Отключив связь, я некоторое время сидел неподвижно, глядя в темноту за окном. Фонари освещали площадь перед дворцом мягким жёлтым светом. В особняках и усадьбах Владимира семьи пленных бояр жили в неведении — не зная, живы ли их родные. Они ждали вестей о своих пленных родичах. Ждали, не понимая, что срок их возвращения решится не на поле боя, а в Боярской Думе.
Нужно было действовать. Но как именно?
Набрал номер Коршунова. Родион ответил на третьем гудке — судя по фоновым звукам, он всё ещё не спал.
— Вовевода, — поздоровался разведчик, — чую, не ради болтовни звоните в такой час.
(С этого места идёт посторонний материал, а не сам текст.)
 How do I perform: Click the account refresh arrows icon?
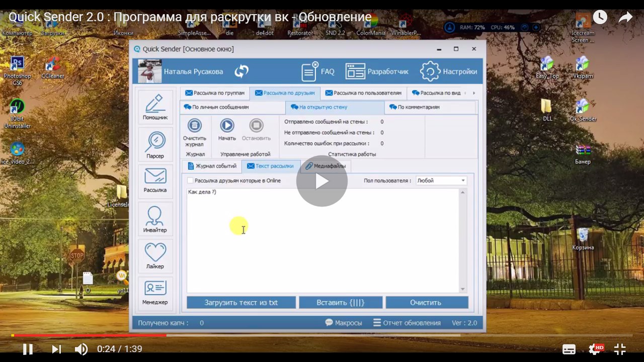point(242,71)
— Верно чуешь, Родион Трофимович, — согласился я. — Нужно обсудить стратегический вопрос. Пленные бояре.
— О-о, — протянул Коршунов. — Козырная карта, ядрёна-матрёна! Что задумали?
— Семьи не знают, что их родные живы, — начал я, формулируя мысль. — Но знать должны. Вопрос в том, как донести информацию. Что думаешь?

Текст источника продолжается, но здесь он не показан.